What is asked => Reproduce the lines below word for word, beginning with the line that contains "Task: Click the Microsoft wordmark text" and ending after the line that contains "Action: click(x=297, y=176)".

***** Task inputs *****

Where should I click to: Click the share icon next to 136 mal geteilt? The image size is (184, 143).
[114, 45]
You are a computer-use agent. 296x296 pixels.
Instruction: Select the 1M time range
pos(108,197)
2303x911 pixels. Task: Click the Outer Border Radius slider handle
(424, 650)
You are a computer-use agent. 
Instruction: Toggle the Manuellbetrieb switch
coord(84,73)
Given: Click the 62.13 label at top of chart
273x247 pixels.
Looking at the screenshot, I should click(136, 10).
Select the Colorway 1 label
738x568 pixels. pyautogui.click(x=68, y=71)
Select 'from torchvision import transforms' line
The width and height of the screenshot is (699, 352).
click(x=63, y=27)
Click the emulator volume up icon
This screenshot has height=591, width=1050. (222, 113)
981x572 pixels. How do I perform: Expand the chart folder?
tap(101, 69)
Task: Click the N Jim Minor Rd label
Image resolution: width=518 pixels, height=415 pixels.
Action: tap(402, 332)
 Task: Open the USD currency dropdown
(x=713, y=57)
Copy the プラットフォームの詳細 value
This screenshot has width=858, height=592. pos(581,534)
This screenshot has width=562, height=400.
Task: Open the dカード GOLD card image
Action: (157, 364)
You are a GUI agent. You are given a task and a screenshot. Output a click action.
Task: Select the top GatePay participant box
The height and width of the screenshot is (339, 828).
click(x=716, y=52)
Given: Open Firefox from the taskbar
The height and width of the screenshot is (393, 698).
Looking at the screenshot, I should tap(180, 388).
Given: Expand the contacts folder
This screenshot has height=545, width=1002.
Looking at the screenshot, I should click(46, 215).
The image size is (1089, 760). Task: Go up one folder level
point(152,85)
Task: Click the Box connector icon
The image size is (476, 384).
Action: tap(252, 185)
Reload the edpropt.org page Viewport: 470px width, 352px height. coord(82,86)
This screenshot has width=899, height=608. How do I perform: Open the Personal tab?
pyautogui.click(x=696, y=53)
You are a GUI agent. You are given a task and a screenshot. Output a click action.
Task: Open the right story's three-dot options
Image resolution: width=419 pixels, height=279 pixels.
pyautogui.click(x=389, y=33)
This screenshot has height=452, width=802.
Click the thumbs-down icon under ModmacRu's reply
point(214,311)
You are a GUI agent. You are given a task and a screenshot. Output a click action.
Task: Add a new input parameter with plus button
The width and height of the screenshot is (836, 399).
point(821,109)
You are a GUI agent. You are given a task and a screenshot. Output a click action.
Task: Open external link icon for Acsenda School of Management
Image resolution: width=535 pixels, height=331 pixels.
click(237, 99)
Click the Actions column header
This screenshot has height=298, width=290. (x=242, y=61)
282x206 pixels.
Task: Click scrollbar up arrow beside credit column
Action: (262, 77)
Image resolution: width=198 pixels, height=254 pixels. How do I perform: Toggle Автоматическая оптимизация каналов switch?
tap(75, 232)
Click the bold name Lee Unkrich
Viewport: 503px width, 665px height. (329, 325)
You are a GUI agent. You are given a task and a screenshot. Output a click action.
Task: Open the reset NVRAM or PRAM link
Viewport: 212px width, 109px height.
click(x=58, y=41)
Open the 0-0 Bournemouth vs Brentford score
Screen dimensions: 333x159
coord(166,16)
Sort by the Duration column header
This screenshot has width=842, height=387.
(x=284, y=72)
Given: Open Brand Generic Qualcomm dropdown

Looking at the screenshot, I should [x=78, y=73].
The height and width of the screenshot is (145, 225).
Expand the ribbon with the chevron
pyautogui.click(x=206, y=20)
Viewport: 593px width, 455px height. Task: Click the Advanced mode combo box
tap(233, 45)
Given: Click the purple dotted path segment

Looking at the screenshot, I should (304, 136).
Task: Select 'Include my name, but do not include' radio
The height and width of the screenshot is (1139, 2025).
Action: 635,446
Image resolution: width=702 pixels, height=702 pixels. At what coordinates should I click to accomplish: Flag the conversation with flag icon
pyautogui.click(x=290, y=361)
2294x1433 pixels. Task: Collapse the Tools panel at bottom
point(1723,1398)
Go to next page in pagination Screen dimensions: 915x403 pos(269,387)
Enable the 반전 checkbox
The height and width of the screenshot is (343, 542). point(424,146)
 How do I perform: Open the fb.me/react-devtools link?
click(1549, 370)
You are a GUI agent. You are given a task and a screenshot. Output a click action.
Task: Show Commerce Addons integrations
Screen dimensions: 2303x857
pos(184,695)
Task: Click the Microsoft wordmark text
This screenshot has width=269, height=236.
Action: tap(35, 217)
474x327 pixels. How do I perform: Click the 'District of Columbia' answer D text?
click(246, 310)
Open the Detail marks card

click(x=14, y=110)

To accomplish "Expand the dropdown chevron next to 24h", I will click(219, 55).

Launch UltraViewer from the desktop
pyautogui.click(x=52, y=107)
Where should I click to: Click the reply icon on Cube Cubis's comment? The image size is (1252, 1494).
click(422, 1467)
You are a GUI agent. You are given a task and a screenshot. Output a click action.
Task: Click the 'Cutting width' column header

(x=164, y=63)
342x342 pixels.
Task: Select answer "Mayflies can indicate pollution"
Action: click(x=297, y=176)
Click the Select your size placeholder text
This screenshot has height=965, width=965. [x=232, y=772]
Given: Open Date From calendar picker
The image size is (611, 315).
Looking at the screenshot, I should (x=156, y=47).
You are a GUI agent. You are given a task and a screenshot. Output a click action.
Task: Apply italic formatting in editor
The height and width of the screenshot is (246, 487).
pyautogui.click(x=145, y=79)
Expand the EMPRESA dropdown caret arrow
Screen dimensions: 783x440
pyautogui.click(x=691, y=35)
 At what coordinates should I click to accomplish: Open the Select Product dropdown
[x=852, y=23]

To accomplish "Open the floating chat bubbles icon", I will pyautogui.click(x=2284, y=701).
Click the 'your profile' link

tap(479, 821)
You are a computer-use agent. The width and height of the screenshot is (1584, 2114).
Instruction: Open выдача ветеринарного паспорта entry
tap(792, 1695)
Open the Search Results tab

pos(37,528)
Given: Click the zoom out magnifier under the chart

*****

In response =>
Task: Click the Microsoft wordmark text
This screenshot has width=269, height=236.
Action: tap(35, 217)
474x327 pixels. How do I perform: Click the 'District of Columbia' answer D text?
click(246, 310)
Open the Detail marks card

click(x=14, y=110)

To accomplish "Expand the dropdown chevron next to 24h", I will click(219, 55).

Launch UltraViewer from the desktop
pyautogui.click(x=52, y=107)
Where should I click to: Click the reply icon on Cube Cubis's comment? The image size is (1252, 1494).
click(422, 1467)
You are a GUI agent. You are given a task and a screenshot. Output a click action.
Task: Click the 'Cutting width' column header

(x=164, y=63)
342x342 pixels.
Task: Select answer "Mayflies can indicate pollution"
Action: click(x=297, y=176)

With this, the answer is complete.